Plus de trois heures après le début de l’opération, la porte latérale s’ouvre soudain. Un homme grand, habillé de bleu, apparaît. Il a gardé son calot vert et descend son masque sur le cou en s’asseyant sur une chaise à côté d’eux. Il sait que Julie est la mère et s’assure qu’il peut délivrer des informations d’ordre médical en présence de l’homme assis à côté d’elle. Julie approuve, soulagée de ne pas être seule. Grande inspiration…

– Je suis le Dr Mercier, chirurgien. J’ai de bonnes et de mauvaises nouvelles. Votre fils Ludovic a subi un choc violent. Nous avons réussi à enrayer l’hémorragie cérébrale. Par contre, nous avons dû lui enlever la rate.

– C’est grave ?

– C’est un organe important dans la protection immunitaire, mais on peut vivre sans rate en prenant des traitements pour prévenir les infections.

– Ce sont les mauvaises nouvelles, ça ?

– Non. Les mauvaises nouvelles sont plus sombres. Ludovic a subi un traumatisme crânien, et des zones de son cerveau ont été touchées. Il est actuellement dans le coma.

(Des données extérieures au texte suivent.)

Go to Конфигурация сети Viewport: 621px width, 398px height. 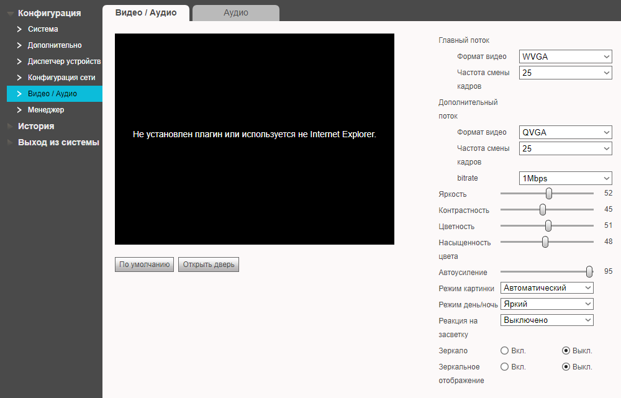(x=61, y=78)
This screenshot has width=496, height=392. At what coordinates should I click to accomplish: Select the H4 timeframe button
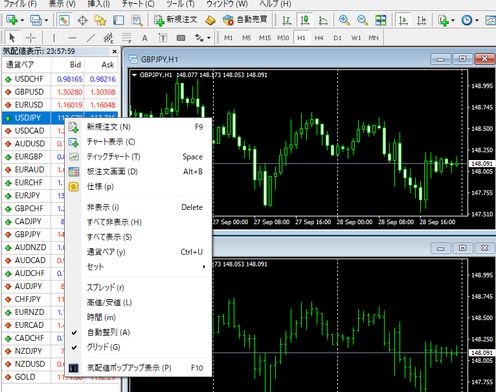pyautogui.click(x=319, y=38)
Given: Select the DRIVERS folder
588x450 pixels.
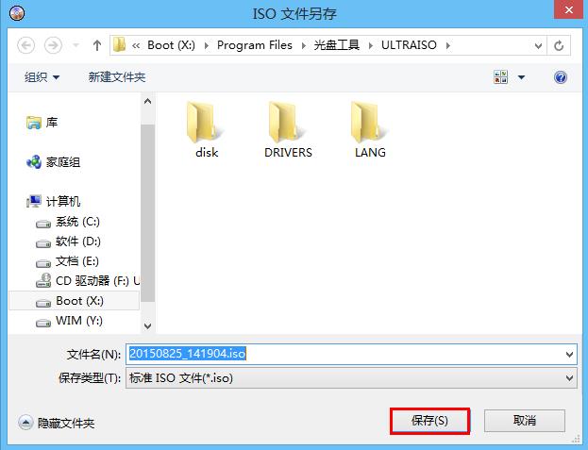Looking at the screenshot, I should click(x=288, y=130).
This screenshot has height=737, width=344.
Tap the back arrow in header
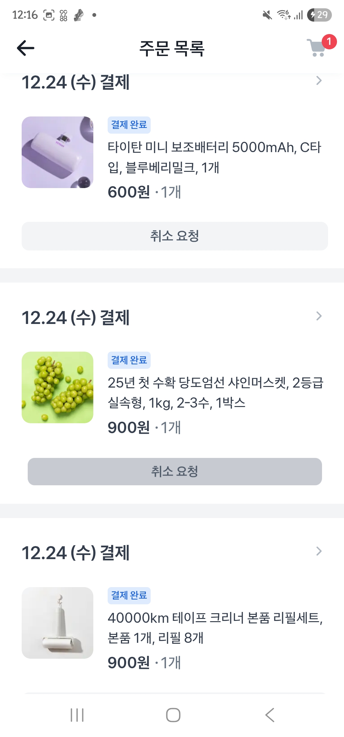coord(25,48)
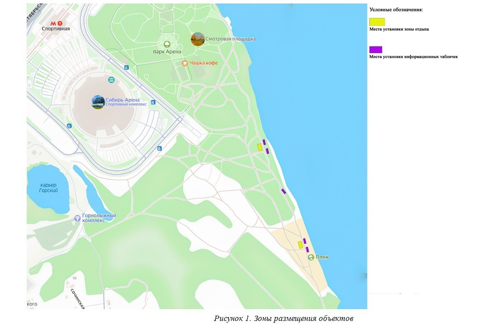Viewport: 486px width, 324px height.
Task: Click the yellow legend swatch for rest zones
Action: (377, 21)
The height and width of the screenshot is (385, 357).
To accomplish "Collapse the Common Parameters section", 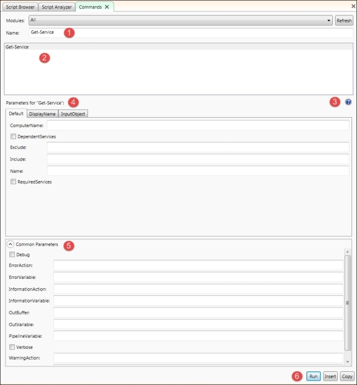I will 10,244.
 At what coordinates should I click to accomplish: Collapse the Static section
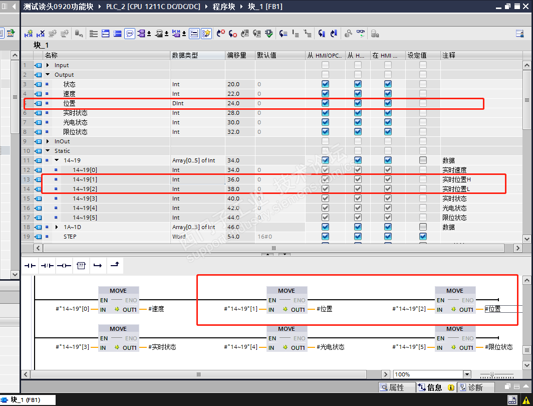tap(48, 151)
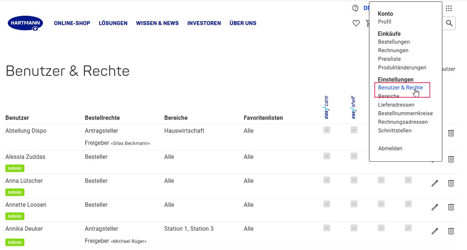Select Benutzer & Rechte menu entry
467x250 pixels.
pyautogui.click(x=400, y=88)
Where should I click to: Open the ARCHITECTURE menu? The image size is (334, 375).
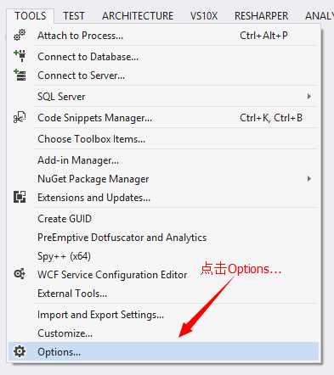138,16
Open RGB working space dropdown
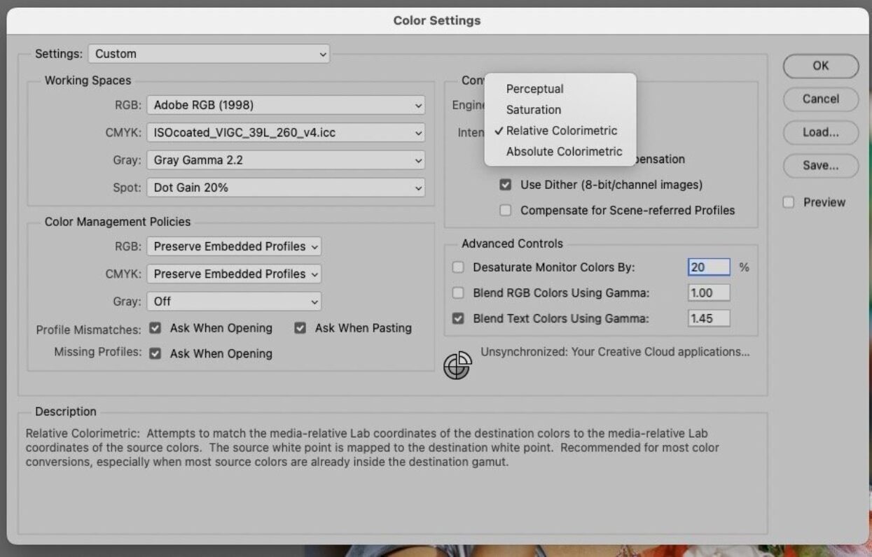The height and width of the screenshot is (557, 872). click(x=286, y=106)
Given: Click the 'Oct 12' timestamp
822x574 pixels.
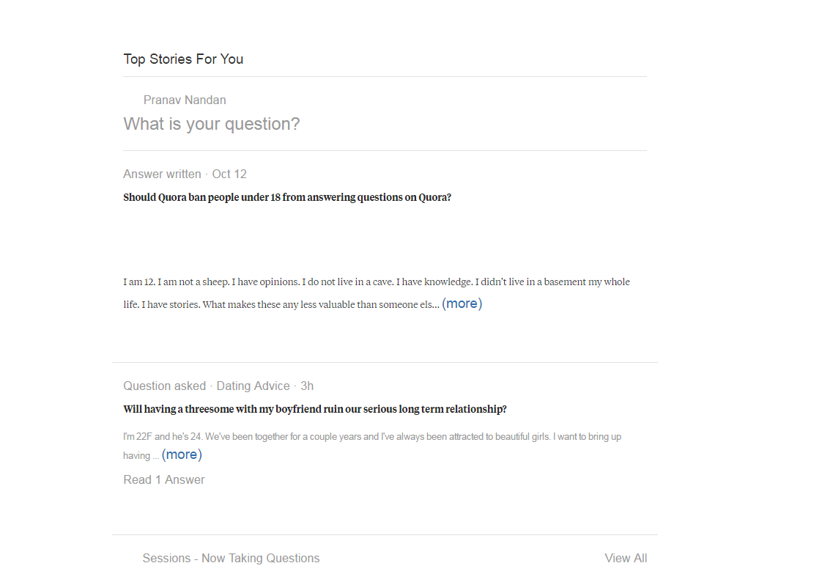Looking at the screenshot, I should click(229, 174).
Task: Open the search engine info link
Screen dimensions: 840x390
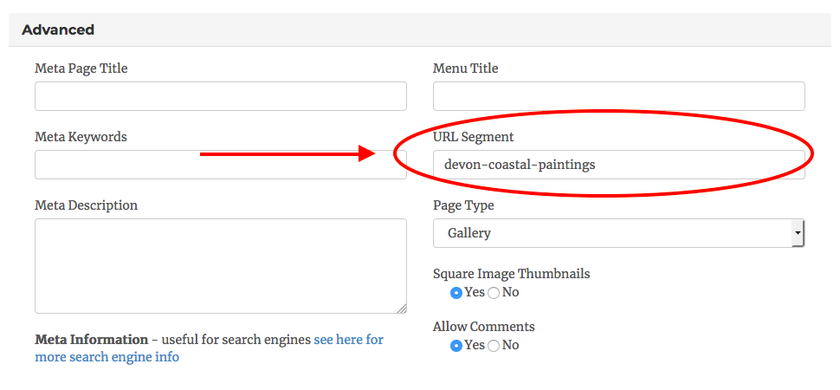Action: (x=348, y=340)
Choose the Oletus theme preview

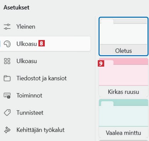pyautogui.click(x=123, y=36)
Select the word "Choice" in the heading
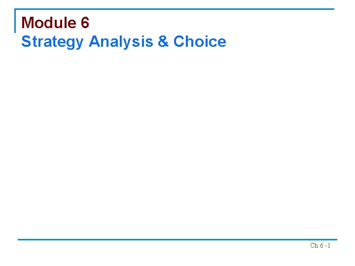Screen dimensions: 355x266 click(x=200, y=41)
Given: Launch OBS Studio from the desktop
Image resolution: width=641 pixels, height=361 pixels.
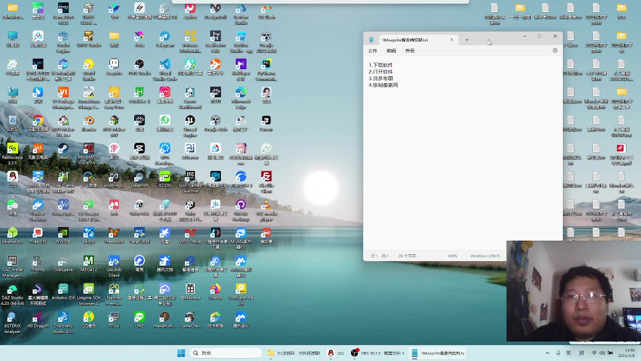Looking at the screenshot, I should [139, 67].
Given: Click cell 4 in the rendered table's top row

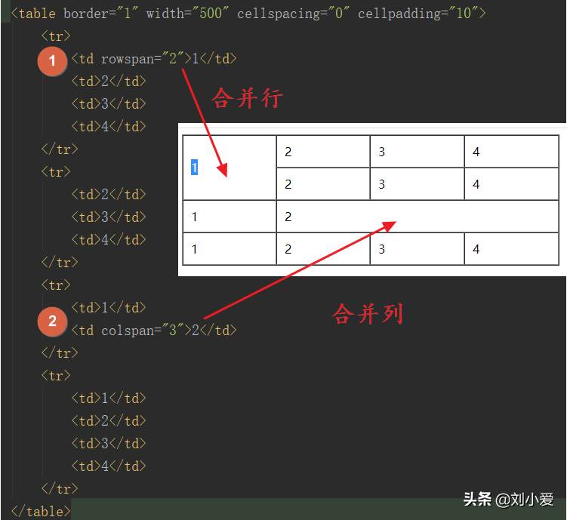Looking at the screenshot, I should 510,152.
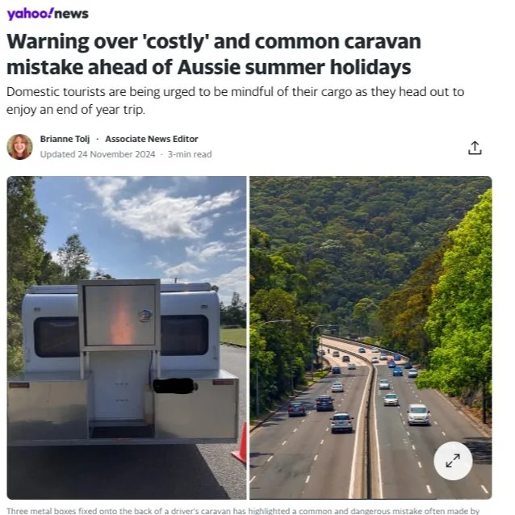Click the author name Brianne Tolj

(x=65, y=139)
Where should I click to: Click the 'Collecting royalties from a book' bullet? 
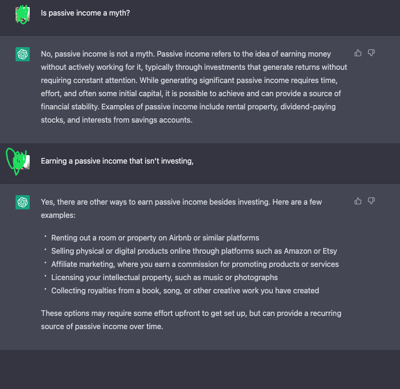(185, 291)
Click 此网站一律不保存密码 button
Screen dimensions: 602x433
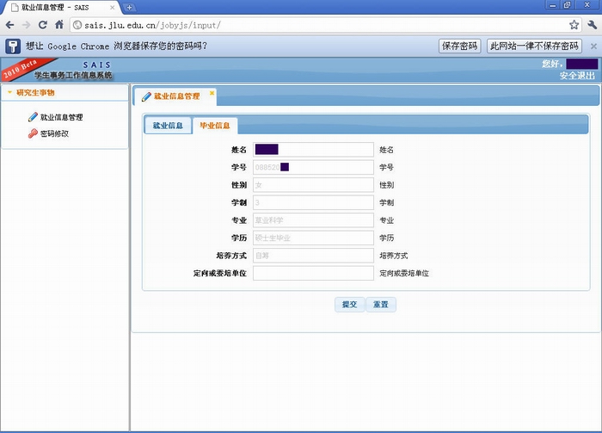click(534, 46)
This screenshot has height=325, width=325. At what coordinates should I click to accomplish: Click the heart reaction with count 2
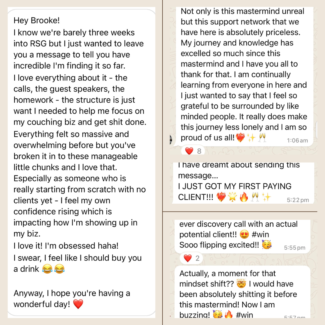pyautogui.click(x=191, y=258)
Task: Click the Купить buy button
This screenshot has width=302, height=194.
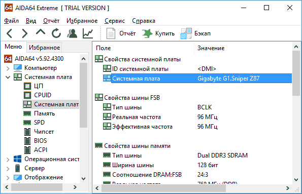Action: pos(158,33)
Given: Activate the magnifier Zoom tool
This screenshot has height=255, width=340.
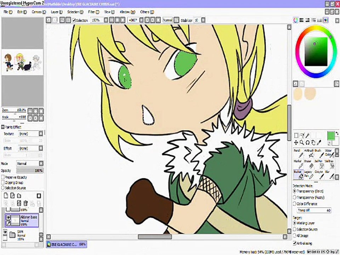Looking at the screenshot, I should 302,143.
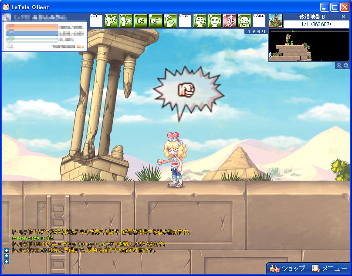
Task: Use the emote in hotkey slot S
Action: click(126, 21)
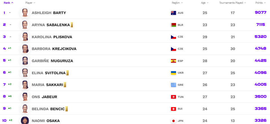
Task: Sort by the Player column header
Action: (x=30, y=3)
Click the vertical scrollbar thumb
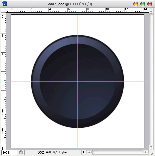155x156 pixels. pos(151,19)
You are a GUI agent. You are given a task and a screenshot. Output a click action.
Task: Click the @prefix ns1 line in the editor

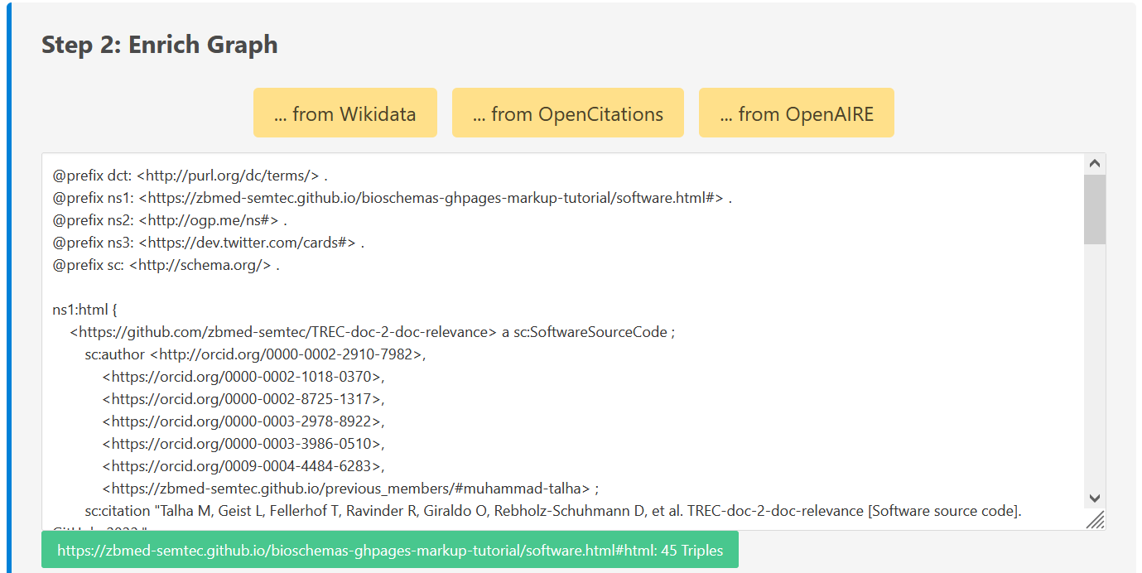pyautogui.click(x=392, y=198)
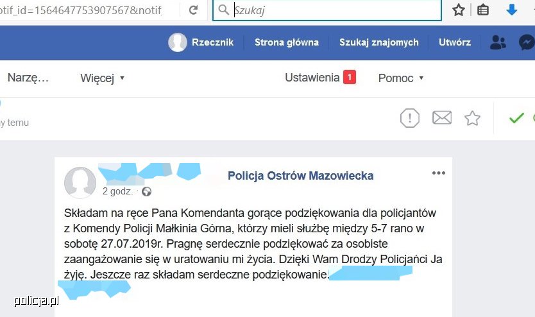Open the Messenger icon
Screen dimensions: 535x317
click(527, 42)
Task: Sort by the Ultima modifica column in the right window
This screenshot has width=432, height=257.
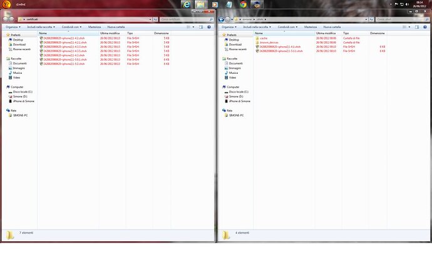Action: (x=333, y=33)
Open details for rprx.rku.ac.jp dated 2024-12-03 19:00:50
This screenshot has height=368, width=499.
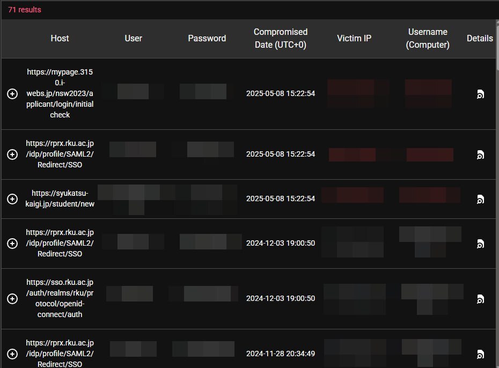[480, 244]
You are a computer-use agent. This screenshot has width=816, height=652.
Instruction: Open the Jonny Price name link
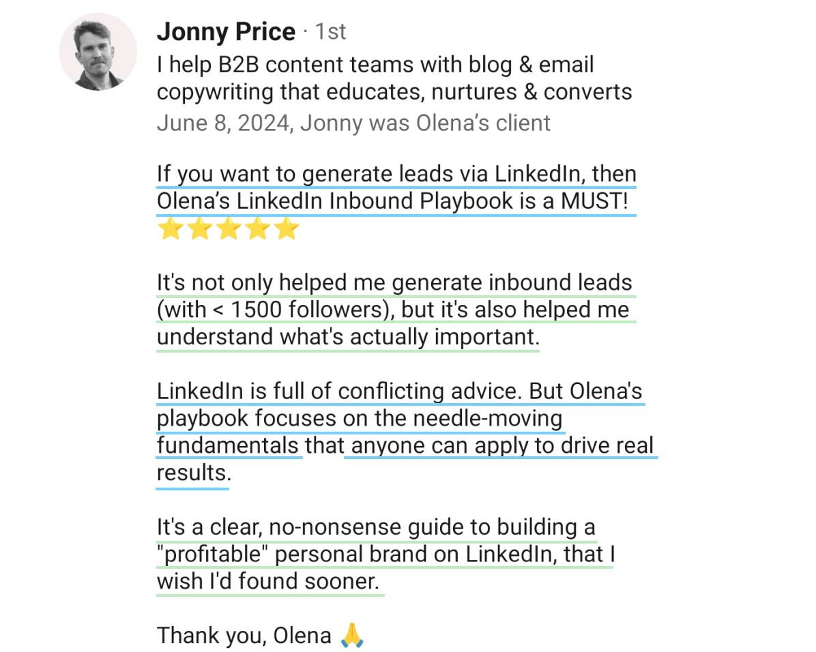226,31
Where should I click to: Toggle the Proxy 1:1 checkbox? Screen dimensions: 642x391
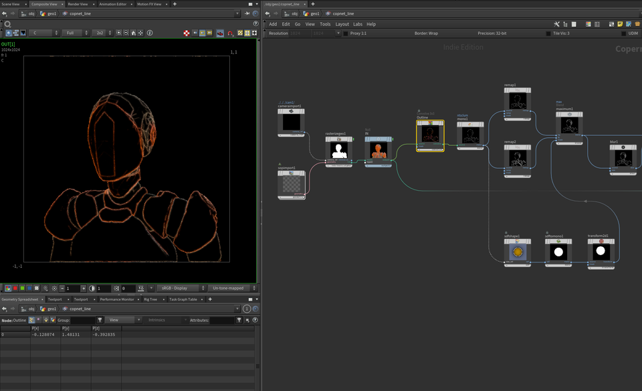click(x=346, y=33)
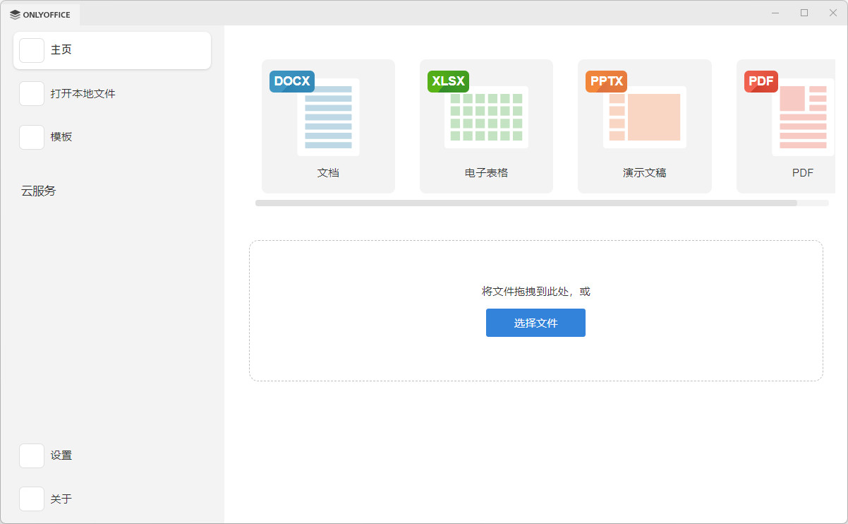Create new file via 电子表格 label

click(x=486, y=172)
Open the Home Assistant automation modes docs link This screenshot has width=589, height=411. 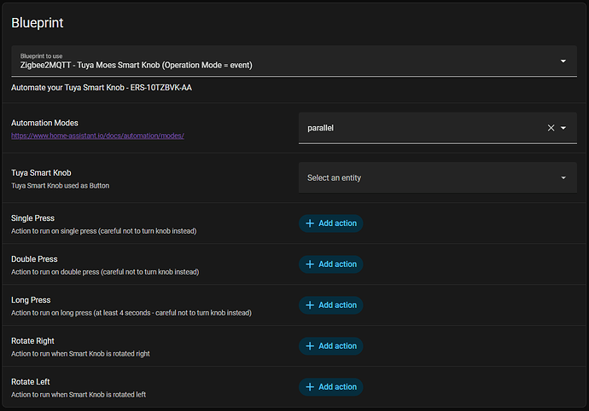97,136
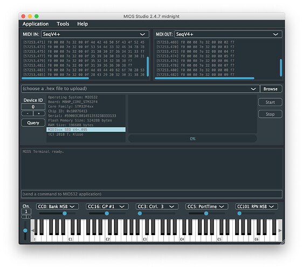
Task: Click the CC16: GP #1 slider knob
Action: pos(107,213)
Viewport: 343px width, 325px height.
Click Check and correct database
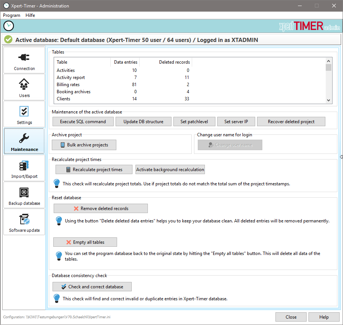[x=92, y=286]

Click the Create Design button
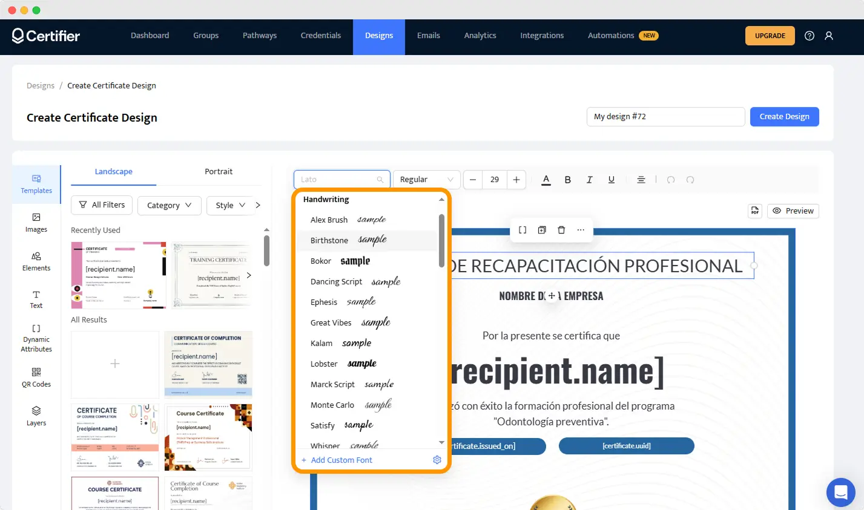coord(784,116)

Nous ne savons pas s’il se réveillera ni quand il se réveillera. Cela peut être dans deux heures, dans deux jours, dans deux semaines, dans deux mois, peut-être dans deux ans. La médecine n’est pas encore en mesure de prévoir la sortie du coma. Mais l’électroencéphalogramme est assez bon, et s’il se réveille, cela devrait être en pleine possession de ses capacités intellectuelles. Peut-être pas immédiatement bien sûr. Par ailleurs, lors de l’accident, sa colonne vertébrale a été touchée. Pour l’instant, il ne réagit plus au niveau des jambes. Là non plus, nous ne savons pas si c’est irréversible.

Julie a écouté le discours sobre et clair du médecin. Elle reste stupéfaite de ces nouvelles. Après quelques instants de paralysie complète, où elle le revoit jouant dans le sable, la veille, en Bretagne, elle éclate en sanglots, comme prenant subitement conscience de la gravité de la situation. À son tour de vivre le traumatisme violent. Elle pleure en s’agrippant au bras de Paul.

Le temps s’est arrêté dans cette petite pièce, les images d’étendues grandioses sont devenues dérisoires, plus rien n’est grand, plus rien sauf la peur. La photo de la mer nargue Julie, qui prend conscience que Ludovic ne pourra peut-être plus jamais y retourner.

Elle sent la main ferme du docteur Mercier sur son épaule. Un contact qui la touche, l’apaiserait presque. Puis il disparaît derrière la porte, en réajustant son masque.

Le silence est retombé comme une chape de plomb. Paul a beau être terriblement triste, il est soulagé. Il attrape le menton de Julie du bout des doigts, et lui sourit tendrement.

– Julie, Ludovic est vivant. Dans le coma, mais vivant.

– …

– J’ai confiance. Sois confiante toi aussi. Je t’en prie, ne baisse pas les bras, O.K. ?

– « Ne baisse pas les bras, tu risquerais de le faire deux secondes avant le miracle. » Ce proverbe arabe, je l’applique depuis des années. Mais là, je n’ai plus de bras.

– Ils sont là. Tu ne les sens pas, mais ils sont là.

Julie s’est réfugié dans ses bras à lui, qui sont bien là, eux aussi. Elle tente de se calmer en se calant sur la respiration de Paul. Il est grand et large. Un peu moelleux. Un immense chêne solide dont le tronc serait creux et couvert de mousse… Et elle, un petit faon blessé qui vient s’y réfugier…

– Et s’il ne se réveille pas ?

– Il se réveillera, Julie, ce n’est pas possible autrement. Accroche-toi à cette idée.

– J’essaie de m’accrocher, mais ça glisse, de partout, j’ai l’impression d’être sur un mur de glace, sans crampons, sans piolet.

– Alors prends appui sur les autres. Prends appui sur moi.